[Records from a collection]

»»

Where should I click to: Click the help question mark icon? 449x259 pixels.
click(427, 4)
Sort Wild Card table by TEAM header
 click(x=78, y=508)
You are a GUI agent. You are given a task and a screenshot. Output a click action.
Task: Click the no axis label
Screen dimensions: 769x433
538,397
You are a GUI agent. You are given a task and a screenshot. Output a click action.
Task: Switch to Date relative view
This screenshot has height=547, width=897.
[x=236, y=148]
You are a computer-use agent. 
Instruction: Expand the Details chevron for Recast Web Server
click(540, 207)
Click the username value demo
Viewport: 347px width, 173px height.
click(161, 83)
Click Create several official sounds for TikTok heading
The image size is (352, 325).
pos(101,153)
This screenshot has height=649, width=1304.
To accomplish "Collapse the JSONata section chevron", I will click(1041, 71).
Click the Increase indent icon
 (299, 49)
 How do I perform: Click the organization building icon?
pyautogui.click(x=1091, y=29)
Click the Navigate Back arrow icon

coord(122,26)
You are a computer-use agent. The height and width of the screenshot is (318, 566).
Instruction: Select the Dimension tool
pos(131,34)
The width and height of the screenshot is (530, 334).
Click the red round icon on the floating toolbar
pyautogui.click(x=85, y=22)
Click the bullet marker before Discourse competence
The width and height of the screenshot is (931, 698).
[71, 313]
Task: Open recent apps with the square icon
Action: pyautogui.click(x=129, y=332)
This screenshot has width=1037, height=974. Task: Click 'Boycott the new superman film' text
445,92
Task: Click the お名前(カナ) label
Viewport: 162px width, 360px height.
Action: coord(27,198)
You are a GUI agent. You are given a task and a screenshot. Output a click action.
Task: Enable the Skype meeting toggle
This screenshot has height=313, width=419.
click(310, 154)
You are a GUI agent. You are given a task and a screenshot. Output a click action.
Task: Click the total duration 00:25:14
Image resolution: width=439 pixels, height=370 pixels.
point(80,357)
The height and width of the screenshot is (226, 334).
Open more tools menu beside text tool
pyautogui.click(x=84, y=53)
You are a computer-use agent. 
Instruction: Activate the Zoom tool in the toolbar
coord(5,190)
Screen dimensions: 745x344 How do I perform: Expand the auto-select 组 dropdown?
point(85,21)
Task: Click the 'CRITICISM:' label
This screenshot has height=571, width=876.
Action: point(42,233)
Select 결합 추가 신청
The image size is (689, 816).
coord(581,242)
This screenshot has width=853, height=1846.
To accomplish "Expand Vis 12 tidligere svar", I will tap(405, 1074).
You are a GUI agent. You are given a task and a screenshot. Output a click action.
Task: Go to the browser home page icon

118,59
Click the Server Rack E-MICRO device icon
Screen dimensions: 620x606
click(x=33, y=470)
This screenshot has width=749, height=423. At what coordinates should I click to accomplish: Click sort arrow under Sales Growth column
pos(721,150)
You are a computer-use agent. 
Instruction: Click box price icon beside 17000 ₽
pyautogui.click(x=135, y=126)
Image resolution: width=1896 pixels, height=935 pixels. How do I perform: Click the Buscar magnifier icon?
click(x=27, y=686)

««

[Task statement]: Would you output every entry exactly as it was written?

[Finished task]:
Where should I click to: Click the help question mark icon? 449x259 pixels.
click(427, 4)
Sort Wild Card table by TEAM header
 click(x=78, y=508)
You are a GUI agent. You are given a task and a screenshot. Output a click action.
Task: Click the no axis label
Screen dimensions: 769x433
538,397
You are a GUI agent. You are given a task and a screenshot. Output a click action.
Task: Switch to Date relative view
This screenshot has height=547, width=897.
[x=236, y=148]
You are a computer-use agent. 
Instruction: Expand the Details chevron for Recast Web Server
click(540, 207)
Click the username value demo
Viewport: 347px width, 173px height.
click(161, 83)
Click Create several official sounds for TikTok heading
The image size is (352, 325).
pos(101,153)
This screenshot has height=649, width=1304.
To accomplish "Collapse the JSONata section chevron", I will click(1041, 71).
Click the Increase indent icon
 (299, 49)
 How do I perform: Click the organization building icon?
pyautogui.click(x=1091, y=29)
Click the Navigate Back arrow icon

coord(122,26)
You are a computer-use agent. The height and width of the screenshot is (318, 566).
Instruction: Select the Dimension tool
pos(131,34)
The width and height of the screenshot is (530, 334).
Click the red round icon on the floating toolbar
pyautogui.click(x=85, y=22)
Click the bullet marker before Discourse competence
The width and height of the screenshot is (931, 698).
[71, 313]
Task: Open recent apps with the square icon
Action: pyautogui.click(x=129, y=332)
This screenshot has width=1037, height=974. Task: Click 'Boycott the new superman film' text
445,92
Task: Click the お名前(カナ) label
Viewport: 162px width, 360px height.
Action: coord(27,198)
You are a GUI agent. You are given a task and a screenshot. Output a click action.
Task: Enable the Skype meeting toggle
This screenshot has height=313, width=419.
click(310, 154)
You are a GUI agent. You are given a task and a screenshot. Output a click action.
Task: Click the total duration 00:25:14
Image resolution: width=439 pixels, height=370 pixels.
point(80,357)
The height and width of the screenshot is (226, 334).
Open more tools menu beside text tool
pyautogui.click(x=84, y=53)
You are a computer-use agent. 
Instruction: Activate the Zoom tool in the toolbar
coord(5,190)
Screen dimensions: 745x344 How do I perform: Expand the auto-select 组 dropdown?
point(85,21)
Task: Click the 'CRITICISM:' label
This screenshot has height=571, width=876.
Action: point(42,233)
Select 결합 추가 신청
The image size is (689, 816).
coord(581,242)
This screenshot has width=853, height=1846.
To accomplish "Expand Vis 12 tidligere svar", I will tap(405, 1074).
You are a GUI agent. You are given a task and a screenshot. Output a click action.
Task: Go to the browser home page icon

118,59
Click the Server Rack E-MICRO device icon
Screen dimensions: 620x606
click(x=33, y=470)
This screenshot has width=749, height=423. At what coordinates should I click to accomplish: Click sort arrow under Sales Growth column
pos(721,150)
You are a computer-use agent. 
Instruction: Click box price icon beside 17000 ₽
pyautogui.click(x=135, y=126)
Image resolution: width=1896 pixels, height=935 pixels. How do I perform: Click the Buscar magnifier icon?
click(x=27, y=686)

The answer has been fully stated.